» **Your objective**:
Nothing but the pictures is dropped; write out all the remaining data below exactly.

=== Provided information ===

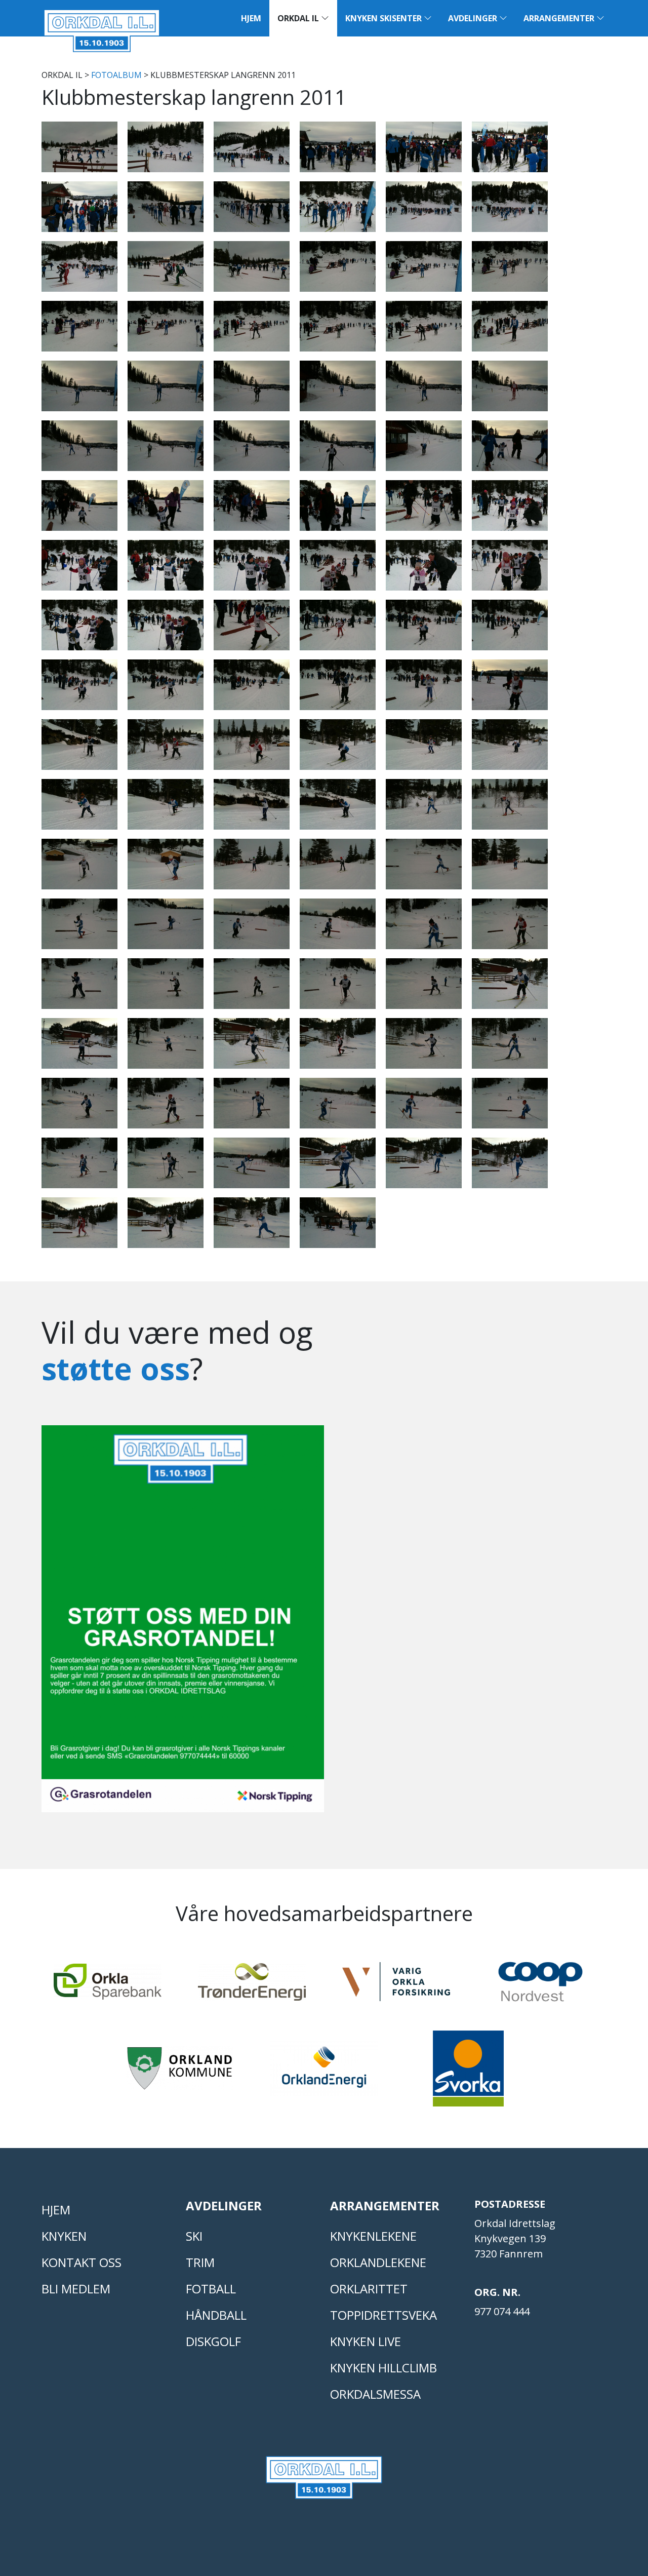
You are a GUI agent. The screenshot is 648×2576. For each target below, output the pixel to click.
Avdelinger (473, 18)
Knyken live (365, 2341)
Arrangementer (559, 18)
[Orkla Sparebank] (108, 1986)
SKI (194, 2236)
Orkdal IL (299, 18)
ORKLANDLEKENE (378, 2262)
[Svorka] (468, 2073)
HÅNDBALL (216, 2315)
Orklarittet (369, 2288)
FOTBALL (211, 2288)
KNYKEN (64, 2236)
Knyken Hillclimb (383, 2367)
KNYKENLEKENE (373, 2236)
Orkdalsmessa (375, 2394)
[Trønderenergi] (252, 1986)
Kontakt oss (82, 2262)
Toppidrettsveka (383, 2315)
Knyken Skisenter (384, 18)
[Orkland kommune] (180, 2072)
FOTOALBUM (116, 75)
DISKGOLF (213, 2341)
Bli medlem (76, 2288)
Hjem (251, 18)
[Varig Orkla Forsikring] (396, 1986)
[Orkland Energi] (324, 2073)
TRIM (200, 2262)
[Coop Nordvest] (540, 1986)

===

» **Written reply**:
You are a GUI agent. The screenshot is 648×2576. For each target below, output the pixel to click.
Avdelinger (473, 18)
Knyken live (365, 2341)
Arrangementer (559, 18)
[Orkla Sparebank] (108, 1986)
SKI (194, 2236)
Orkdal IL (299, 18)
ORKLANDLEKENE (378, 2262)
[Svorka] (468, 2073)
HÅNDBALL (216, 2315)
Orklarittet (369, 2288)
FOTBALL (211, 2288)
KNYKEN (64, 2236)
Knyken Hillclimb (383, 2367)
KNYKENLEKENE (373, 2236)
Orkdalsmessa (375, 2394)
[Trønderenergi] (252, 1986)
Kontakt oss (82, 2262)
Toppidrettsveka (383, 2315)
Knyken Skisenter (384, 18)
[Orkland kommune] (180, 2072)
FOTOALBUM (116, 75)
DISKGOLF (213, 2341)
Bli medlem (76, 2288)
Hjem (251, 18)
[Varig Orkla Forsikring] (396, 1986)
[Orkland Energi] (324, 2073)
TRIM (200, 2262)
[Coop Nordvest] (540, 1986)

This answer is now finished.